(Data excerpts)
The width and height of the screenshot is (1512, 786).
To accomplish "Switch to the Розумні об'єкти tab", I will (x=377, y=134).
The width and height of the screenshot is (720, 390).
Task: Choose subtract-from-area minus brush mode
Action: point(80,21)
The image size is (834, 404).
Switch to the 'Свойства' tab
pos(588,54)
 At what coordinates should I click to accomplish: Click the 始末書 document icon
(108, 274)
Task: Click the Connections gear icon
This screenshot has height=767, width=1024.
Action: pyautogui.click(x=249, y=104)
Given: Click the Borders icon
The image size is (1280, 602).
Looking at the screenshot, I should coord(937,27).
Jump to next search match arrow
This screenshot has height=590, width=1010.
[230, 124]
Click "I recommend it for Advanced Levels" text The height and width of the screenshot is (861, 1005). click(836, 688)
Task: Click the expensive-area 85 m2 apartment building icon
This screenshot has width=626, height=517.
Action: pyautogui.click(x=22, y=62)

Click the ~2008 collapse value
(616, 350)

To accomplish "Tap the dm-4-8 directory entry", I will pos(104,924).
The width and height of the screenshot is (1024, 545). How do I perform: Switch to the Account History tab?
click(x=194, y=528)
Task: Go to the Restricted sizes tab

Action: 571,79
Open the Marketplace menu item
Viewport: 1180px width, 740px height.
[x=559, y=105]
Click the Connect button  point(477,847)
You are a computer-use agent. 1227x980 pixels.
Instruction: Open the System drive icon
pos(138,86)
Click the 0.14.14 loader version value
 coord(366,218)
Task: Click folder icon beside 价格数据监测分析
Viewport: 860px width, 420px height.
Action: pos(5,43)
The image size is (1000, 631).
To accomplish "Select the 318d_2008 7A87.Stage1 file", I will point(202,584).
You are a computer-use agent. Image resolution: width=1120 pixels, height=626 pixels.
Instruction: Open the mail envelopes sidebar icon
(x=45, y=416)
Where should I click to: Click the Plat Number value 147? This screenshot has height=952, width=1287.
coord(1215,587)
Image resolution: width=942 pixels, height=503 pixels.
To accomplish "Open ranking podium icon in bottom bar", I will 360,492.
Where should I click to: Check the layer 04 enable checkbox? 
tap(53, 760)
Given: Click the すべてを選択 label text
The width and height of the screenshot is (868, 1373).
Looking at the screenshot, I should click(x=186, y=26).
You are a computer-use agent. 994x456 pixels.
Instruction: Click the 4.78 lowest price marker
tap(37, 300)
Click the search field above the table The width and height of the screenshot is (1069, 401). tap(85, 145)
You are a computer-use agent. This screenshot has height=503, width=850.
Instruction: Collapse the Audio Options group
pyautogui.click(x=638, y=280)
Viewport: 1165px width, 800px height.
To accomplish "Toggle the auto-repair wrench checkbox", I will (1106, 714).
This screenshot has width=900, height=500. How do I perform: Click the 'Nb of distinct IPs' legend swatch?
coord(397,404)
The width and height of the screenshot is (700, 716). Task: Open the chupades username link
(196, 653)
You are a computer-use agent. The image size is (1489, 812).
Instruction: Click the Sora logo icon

> _ASSIGNMENT_: Scan the data above and report each line in which "agent" is present.

> _OUTPUT FOR THIS TASK_:
You are a computer-use agent. 1227x980 pixels.
You are a computer-use agent. Image resolution: width=1120 pixels, height=626 pixels.
You are a computer-use agent. 994x456 pixels.
You are a computer-use agent. This screenshot has height=503, width=850.
You are a computer-use agent. The image size is (1489, 812).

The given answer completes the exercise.